- **Recorded data**
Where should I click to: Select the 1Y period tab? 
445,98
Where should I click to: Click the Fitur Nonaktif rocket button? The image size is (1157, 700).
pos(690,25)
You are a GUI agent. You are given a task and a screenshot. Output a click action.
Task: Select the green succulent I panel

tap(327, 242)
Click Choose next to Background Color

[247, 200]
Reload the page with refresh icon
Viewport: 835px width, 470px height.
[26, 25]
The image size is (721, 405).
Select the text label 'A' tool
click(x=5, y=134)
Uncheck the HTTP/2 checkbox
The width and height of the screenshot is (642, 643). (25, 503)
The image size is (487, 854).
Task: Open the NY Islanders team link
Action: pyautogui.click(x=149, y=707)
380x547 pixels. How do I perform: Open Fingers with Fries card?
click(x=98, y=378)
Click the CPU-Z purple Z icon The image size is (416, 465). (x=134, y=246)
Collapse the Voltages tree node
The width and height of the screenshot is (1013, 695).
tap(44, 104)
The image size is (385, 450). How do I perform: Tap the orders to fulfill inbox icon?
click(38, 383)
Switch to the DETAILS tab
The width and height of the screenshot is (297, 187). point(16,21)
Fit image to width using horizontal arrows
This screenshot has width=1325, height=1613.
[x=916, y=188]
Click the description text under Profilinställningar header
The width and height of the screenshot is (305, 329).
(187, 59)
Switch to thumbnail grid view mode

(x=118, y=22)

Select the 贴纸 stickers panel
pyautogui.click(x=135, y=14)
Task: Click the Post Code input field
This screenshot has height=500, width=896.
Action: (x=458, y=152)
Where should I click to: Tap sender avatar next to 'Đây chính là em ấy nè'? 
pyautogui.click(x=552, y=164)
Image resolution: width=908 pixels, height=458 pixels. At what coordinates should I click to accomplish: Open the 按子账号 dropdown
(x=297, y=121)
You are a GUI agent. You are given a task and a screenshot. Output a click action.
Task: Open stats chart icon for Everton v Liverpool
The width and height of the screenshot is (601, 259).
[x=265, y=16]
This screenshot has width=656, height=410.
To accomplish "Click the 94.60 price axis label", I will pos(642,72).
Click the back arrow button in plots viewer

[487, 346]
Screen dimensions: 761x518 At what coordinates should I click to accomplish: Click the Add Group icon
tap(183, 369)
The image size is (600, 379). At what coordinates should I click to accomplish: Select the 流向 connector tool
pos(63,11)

- **What is asked**
Express the rows as a Markdown table with the columns No. and Content. Begin at the row that contains "Select the 贴纸 stickers panel", stop after the final row, and skip any blank rows.

- **Output of the exercise**
| No. | Content |
|---|---|
| 1 | Select the 贴纸 stickers panel |
| 2 | pyautogui.click(x=135, y=14) |
| 3 | Task: Click the Post Code input field |
| 4 | This screenshot has height=500, width=896. |
| 5 | Action: (x=458, y=152) |
| 6 | Where should I click to: Tap sender avatar next to 'Đây chính là em ấy nè'?  |
| 7 | pyautogui.click(x=552, y=164) |
| 8 | Image resolution: width=908 pixels, height=458 pixels. At what coordinates should I click to accomplish: Open the 按子账号 dropdown |
| 9 | (x=297, y=121) |
| 10 | You are a GUI agent. You are given a task and a screenshot. Output a click action. |
| 11 | Task: Open stats chart icon for Everton v Liverpool |
| 12 | The width and height of the screenshot is (601, 259). |
| 13 | [x=265, y=16] |
| 14 | This screenshot has width=656, height=410. |
| 15 | To accomplish "Click the 94.60 price axis label", I will pos(642,72). |
| 16 | Click the back arrow button in plots viewer |
| 17 | [487, 346] |
| 18 | Screen dimensions: 761x518 At what coordinates should I click to accomplish: Click the Add Group icon |
| 19 | tap(183, 369) |
| 20 | The image size is (600, 379). At what coordinates should I click to accomplish: Select the 流向 connector tool |
| 21 | pos(63,11) |